Denis Lejeune a été reconnu coupable d’un chef d’agression sexuelle en juillet 2015, pour avoir pris à deux reprises les seins de la victime, mais la législation actuelle lui permet de demeurer en poste puisqu’il n’a pas reçu de peine d’emprisonnement, plutôt une probation de deux ans. Rappelons que Lejeune, qui a aussi été acquitté d’un chef d’harcèlement sexuel et d’un autre chef d’agression, a fait appel du verdict.
L’interdit de publication a été levé vendredi par la Cour supérieure. Mme Lamarre peut maintenant faire connaître sa situation et faire valoir ses droits sans violer cet interdit, a indiqué Me Steve Bargoné, procureur du Syndicat canadien de la fonction publique (SCFP), qui a plaidé la cause.
«Madame a été agressée sexuellement par le maire. Elle perd sa job, le maire est reconnu coupable et il garde sa job. On a beau me dire que ça respecte la loi, il y a quelque chose qui ne marche pas là-dedans, souligne Me Bargoné, en entrevue téléphonique avec Le Soleil. C’est une hérésie dans l’application de la loi, ça ne fait aucun sens.»

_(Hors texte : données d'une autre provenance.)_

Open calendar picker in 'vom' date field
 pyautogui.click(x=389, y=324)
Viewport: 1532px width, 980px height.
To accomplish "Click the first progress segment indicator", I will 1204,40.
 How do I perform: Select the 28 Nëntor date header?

Caroline Lamarre, mère de cinq enfants, a reçu pendant deux ans des prestations de la Commission des normes, de l’équité, de la santé et de la sécurité du travail (CNESST) afin de compenser la perte de son emploi, prestations qui ont pris fin en juillet 2015. Elle ne peut réintégrer cet emploi en raison des limitations accordées par cette même CNESST, soit que Denis Lejeune ne peut se trouver sur son lieu de travail.

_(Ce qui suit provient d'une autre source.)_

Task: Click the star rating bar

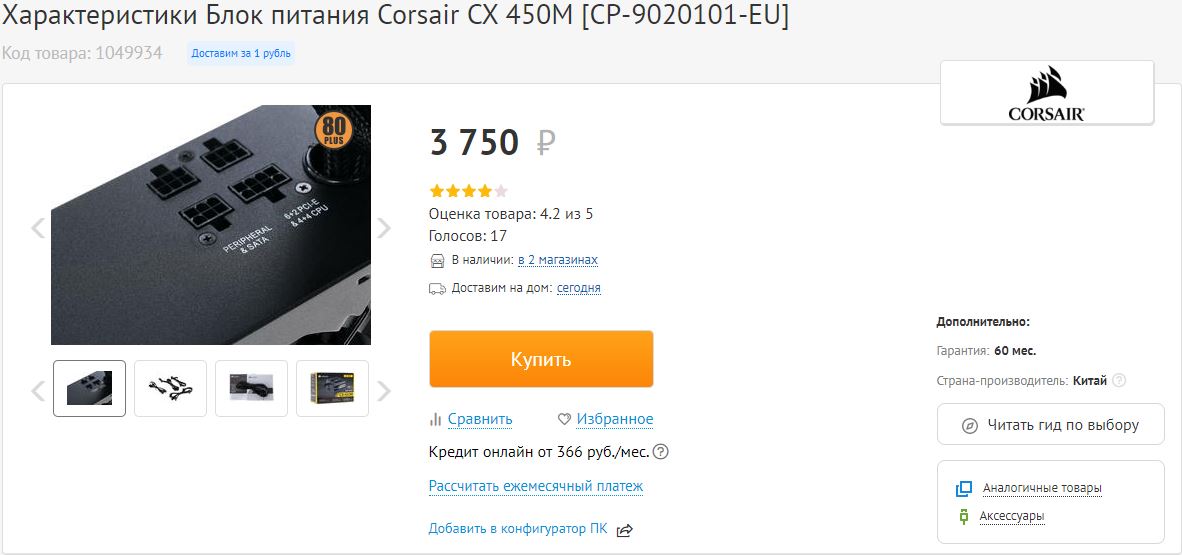Action: [468, 191]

«La municipalité aurait pu essayer de l’accommoder d’une manière ou d’une autre, mais ça n’a pas été fait. Mme Lamarre trouve très injuste de devoir se trouver un emploi ailleurs, dans une municipalité de 500 habitants, alors qu’elle avait un travail qu’elle aimait. Pourquoi est-ce à elle de payer ?», a enchaîné l’avocat du SCFP. Baie-Trinité se trouve à près de 100 kilomètres à l’est de Baie-Comeau.
Steve Bargoné a également hâte de voir l’évolution du projet de loi 83, qui porte principalement sur les règles du financement municipal, mais qui entend aussi relever le niveau éthique des élus. Si le projet de loi est adopté, les maires reconnus coupables d’une infraction criminelle seraient aussitôt destitués. Me Bargoné se demande si ce dernier amendement sera rétroactif, ce qui pourrait ainsi permettre à Caroline Lamarre de retourner au bureau municipal de Baie-Trinité.